- [Data entries]
· · · · ·

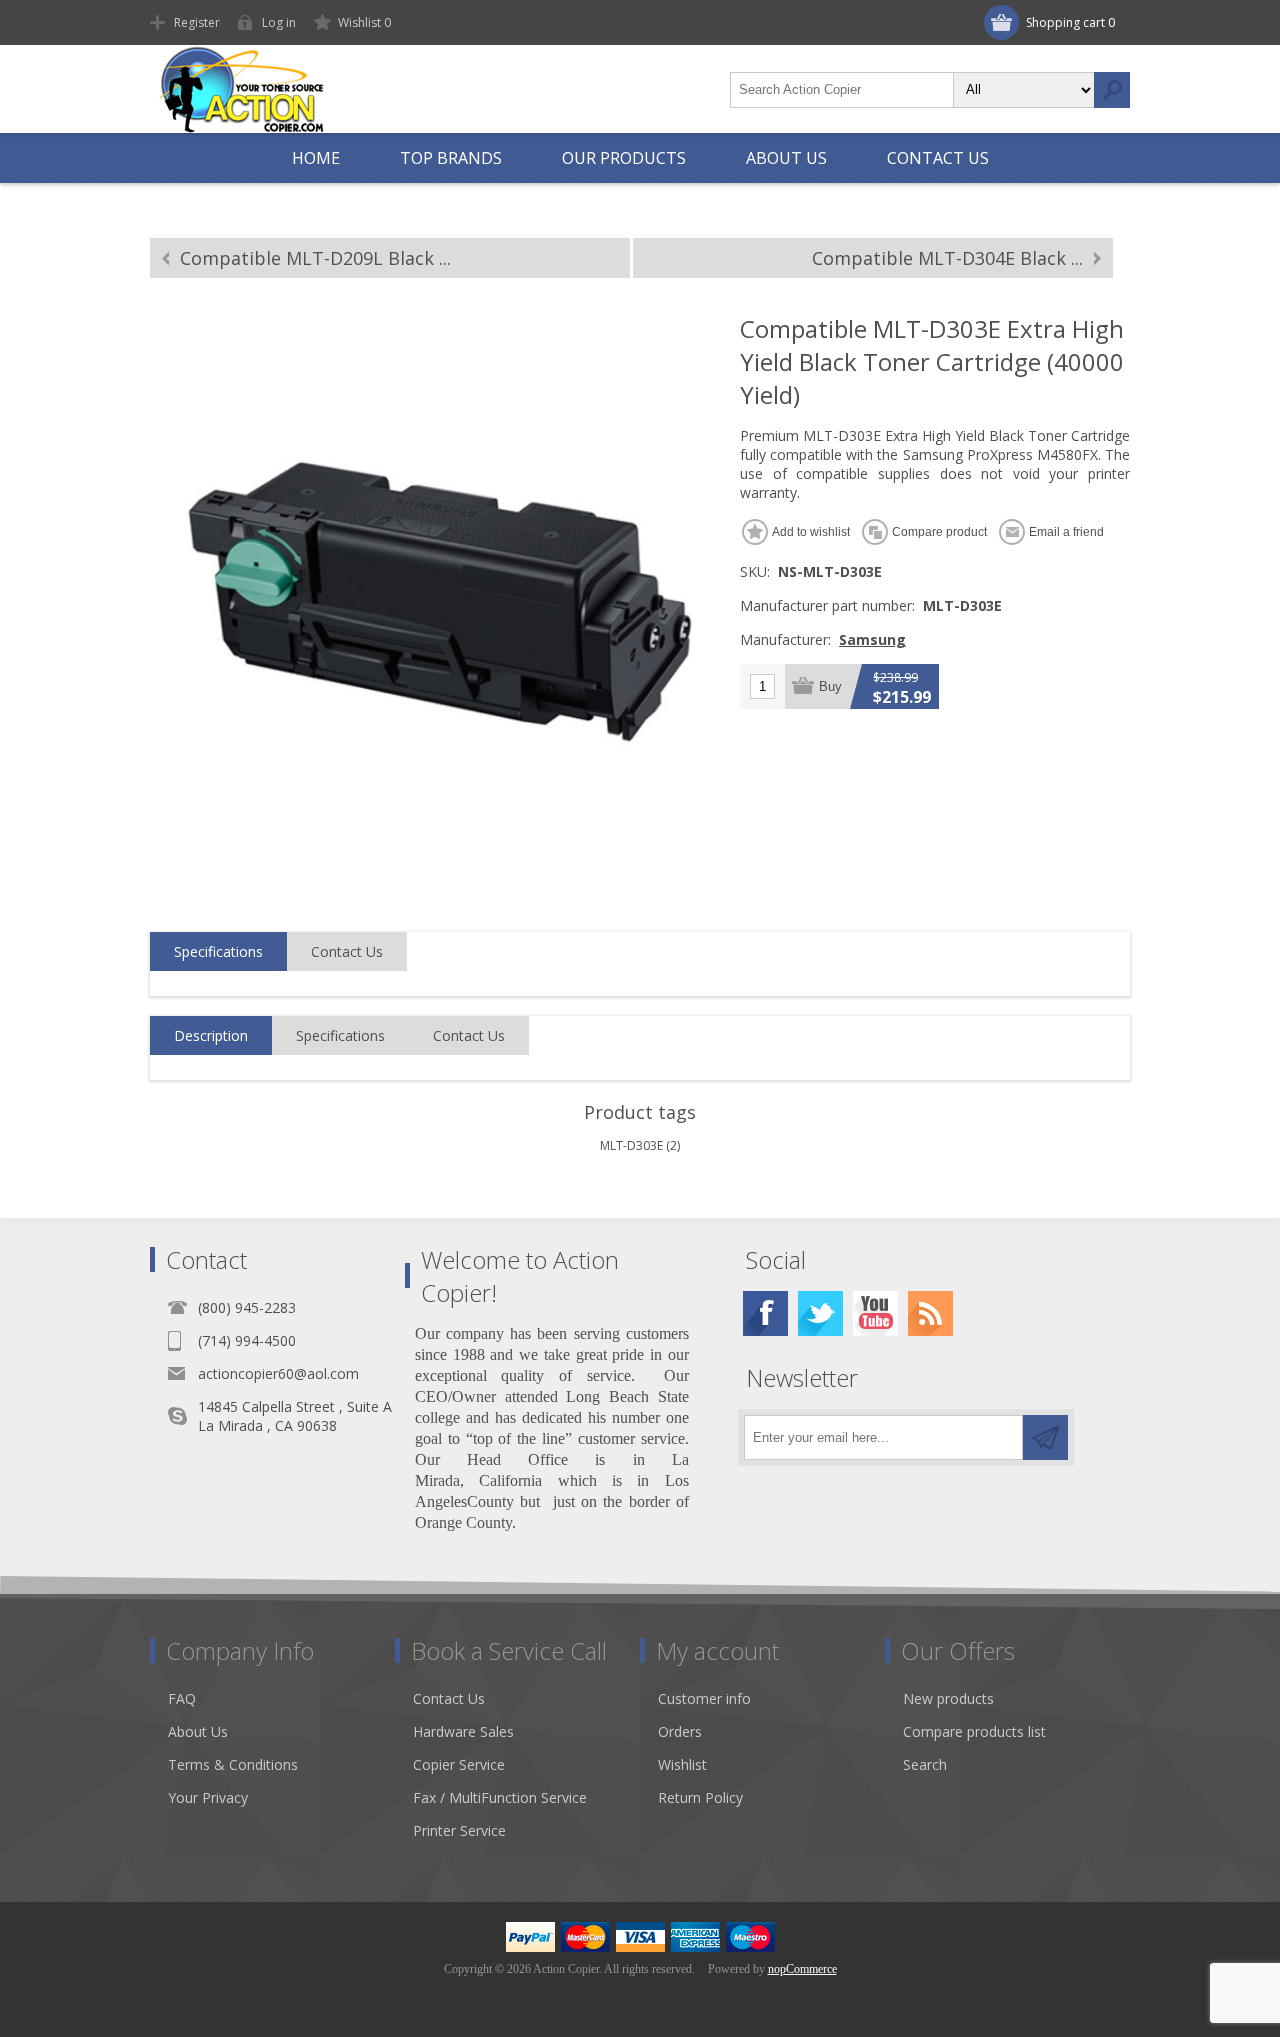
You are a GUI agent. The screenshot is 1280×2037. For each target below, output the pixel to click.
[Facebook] (765, 1313)
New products (948, 1698)
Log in (279, 22)
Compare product (939, 532)
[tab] (218, 952)
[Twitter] (820, 1313)
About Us (198, 1731)
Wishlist (682, 1764)
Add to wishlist (811, 532)
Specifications (218, 951)
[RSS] (930, 1313)
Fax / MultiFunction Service (500, 1797)
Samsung (872, 639)
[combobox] (842, 90)
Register (197, 22)
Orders (680, 1731)
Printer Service (459, 1830)
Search (1112, 90)
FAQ (182, 1698)
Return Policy (700, 1797)
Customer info (704, 1698)
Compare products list (974, 1731)
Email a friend (1066, 532)
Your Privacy (208, 1797)
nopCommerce (802, 1969)
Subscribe (1045, 1437)
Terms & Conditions (233, 1764)
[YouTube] (875, 1313)
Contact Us (347, 951)
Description (211, 1035)
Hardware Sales (463, 1731)
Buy (830, 686)
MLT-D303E (631, 1145)
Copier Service (459, 1764)
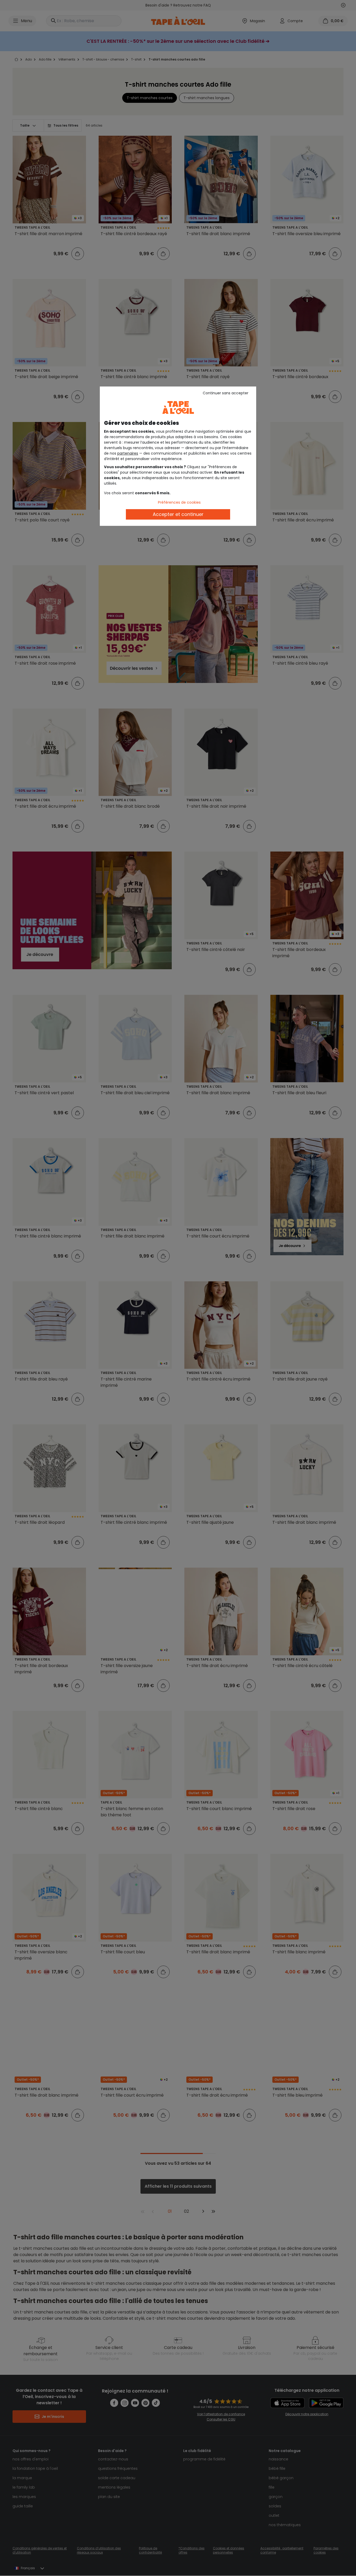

· · · · ·

- [Work to be completed]
Report each line above containing the string "Service".

- [Task answer]
Fax / MultiFunction Service (500, 1797)
Printer Service (459, 1830)
Copier Service (459, 1764)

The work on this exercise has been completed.